La tribu entière quitta les tentes. Des formes blanches et des formes noires où luisait l’éclat d’une arme, l’étincelle d’un regard, savouraient, à l’orée du camp, les délices du silence, des senteurs et des astres.

Les adolescents et les jeunes filles se réunirent autour de la fontaine, où bruissaient les amomes. Les amoureux, assis en cercle, chantaient tour à tour leur tendresse et leur espoir ; en face d’eux, les vierges debout et voilées accompagnaient, par le bercement lent de leur corps, la cantilène improvisée. Si le chanteur plaisait à la jeune fille, elle lui tendait son écharpe : alors, à l’aube prochaine, il la demandait en mariage aux hommes de sa famille.

Ismaël chérissait depuis longtemps sa cousine. Mais Nahima se savait belle et se plaisait à tourmenter ceux qui l’aimaient. Aussi avait-elle toujours écouté les aveux sans refuser et sans agréer personne.

Or, cette année, comme elle avait dépassé l’âge de la puberté, son père lui dit :

— Choisis ton époux, ou je te marierai de force.

Et Nahima rejoignit les amoureuses près de la source.


Lorsque vint le tour d’Ismaël, il ne chanta pas ; mais il tira des replis de sa robe son chalumeau coupé dans la lande.

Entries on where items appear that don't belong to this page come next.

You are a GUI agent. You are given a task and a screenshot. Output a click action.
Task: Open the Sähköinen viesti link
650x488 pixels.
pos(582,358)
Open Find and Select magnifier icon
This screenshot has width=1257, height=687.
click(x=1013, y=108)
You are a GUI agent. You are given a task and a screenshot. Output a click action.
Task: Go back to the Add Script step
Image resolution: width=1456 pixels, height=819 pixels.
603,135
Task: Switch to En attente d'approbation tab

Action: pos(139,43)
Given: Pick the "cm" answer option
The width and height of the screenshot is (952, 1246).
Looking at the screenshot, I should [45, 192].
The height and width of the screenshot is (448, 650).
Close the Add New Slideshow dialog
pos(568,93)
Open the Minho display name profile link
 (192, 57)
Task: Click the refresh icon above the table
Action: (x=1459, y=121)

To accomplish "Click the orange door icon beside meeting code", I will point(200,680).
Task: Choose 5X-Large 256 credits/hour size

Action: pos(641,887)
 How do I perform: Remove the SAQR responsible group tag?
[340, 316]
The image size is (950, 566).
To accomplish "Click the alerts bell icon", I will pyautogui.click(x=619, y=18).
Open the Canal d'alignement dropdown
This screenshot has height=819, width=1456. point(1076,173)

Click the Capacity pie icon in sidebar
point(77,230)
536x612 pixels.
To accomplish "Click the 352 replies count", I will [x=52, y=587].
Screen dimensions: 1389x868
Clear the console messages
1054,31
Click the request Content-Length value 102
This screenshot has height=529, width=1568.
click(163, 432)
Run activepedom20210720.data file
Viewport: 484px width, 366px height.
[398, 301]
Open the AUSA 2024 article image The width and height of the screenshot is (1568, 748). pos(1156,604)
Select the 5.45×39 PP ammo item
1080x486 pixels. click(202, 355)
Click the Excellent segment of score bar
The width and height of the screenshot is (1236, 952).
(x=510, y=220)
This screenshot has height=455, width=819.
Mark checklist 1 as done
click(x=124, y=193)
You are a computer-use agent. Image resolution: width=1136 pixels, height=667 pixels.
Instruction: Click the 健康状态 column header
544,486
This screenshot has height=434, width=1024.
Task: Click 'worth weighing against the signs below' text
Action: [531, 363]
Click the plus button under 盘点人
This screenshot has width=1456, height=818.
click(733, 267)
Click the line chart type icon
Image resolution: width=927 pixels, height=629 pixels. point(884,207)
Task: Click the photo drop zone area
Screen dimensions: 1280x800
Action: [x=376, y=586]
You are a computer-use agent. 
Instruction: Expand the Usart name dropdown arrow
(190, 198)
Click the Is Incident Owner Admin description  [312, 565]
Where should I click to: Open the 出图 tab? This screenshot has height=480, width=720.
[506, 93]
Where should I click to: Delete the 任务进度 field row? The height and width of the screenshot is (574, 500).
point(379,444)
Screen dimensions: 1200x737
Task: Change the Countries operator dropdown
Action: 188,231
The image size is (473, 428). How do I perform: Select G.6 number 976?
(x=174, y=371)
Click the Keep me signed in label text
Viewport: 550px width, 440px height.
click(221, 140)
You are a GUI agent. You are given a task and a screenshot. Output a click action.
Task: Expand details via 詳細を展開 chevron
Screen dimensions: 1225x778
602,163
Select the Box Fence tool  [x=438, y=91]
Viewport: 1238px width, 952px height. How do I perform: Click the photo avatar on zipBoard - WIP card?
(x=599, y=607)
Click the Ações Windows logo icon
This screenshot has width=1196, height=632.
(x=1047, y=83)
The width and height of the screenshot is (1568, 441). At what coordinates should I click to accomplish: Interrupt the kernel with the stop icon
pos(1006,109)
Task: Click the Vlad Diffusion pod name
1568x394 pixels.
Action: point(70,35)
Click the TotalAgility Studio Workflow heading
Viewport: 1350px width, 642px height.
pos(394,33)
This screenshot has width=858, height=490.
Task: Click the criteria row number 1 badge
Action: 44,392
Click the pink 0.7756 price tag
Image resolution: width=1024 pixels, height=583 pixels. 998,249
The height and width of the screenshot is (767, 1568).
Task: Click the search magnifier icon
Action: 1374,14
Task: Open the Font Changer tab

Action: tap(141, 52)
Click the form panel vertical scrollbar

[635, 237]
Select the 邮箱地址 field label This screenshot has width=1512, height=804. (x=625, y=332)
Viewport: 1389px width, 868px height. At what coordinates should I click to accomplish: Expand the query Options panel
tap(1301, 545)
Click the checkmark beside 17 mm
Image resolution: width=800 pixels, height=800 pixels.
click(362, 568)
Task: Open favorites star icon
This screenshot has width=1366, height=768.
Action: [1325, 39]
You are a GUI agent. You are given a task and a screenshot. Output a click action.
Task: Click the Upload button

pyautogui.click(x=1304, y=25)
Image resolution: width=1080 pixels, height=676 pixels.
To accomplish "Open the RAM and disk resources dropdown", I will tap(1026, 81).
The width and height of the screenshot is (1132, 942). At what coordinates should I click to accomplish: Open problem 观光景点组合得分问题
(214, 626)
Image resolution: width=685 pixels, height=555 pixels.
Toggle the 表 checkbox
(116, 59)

Et de ce frêle roseau s’exhalaient des sons ténus et sautillants, — souffle des plantes, souffle des parfums, — des notes plaintives et monotones, — voix du désert, voix des sables, — et cette musique brusquement quittée et longuement reprise, — harmonie incertaine, nostalgique, inachevée, — errait dans la nuit, voguait sur la brise, s’envolait vers les étoiles…

Alors toutes les vierges, oubliant leurs fiancés déjà élus, arrachèrent leurs voiles et les jetèrent au joueur de flûte. Nahima fit comme les autres : Ismaël releva l’écharpe de sa cousine et la glissa sur son cœur.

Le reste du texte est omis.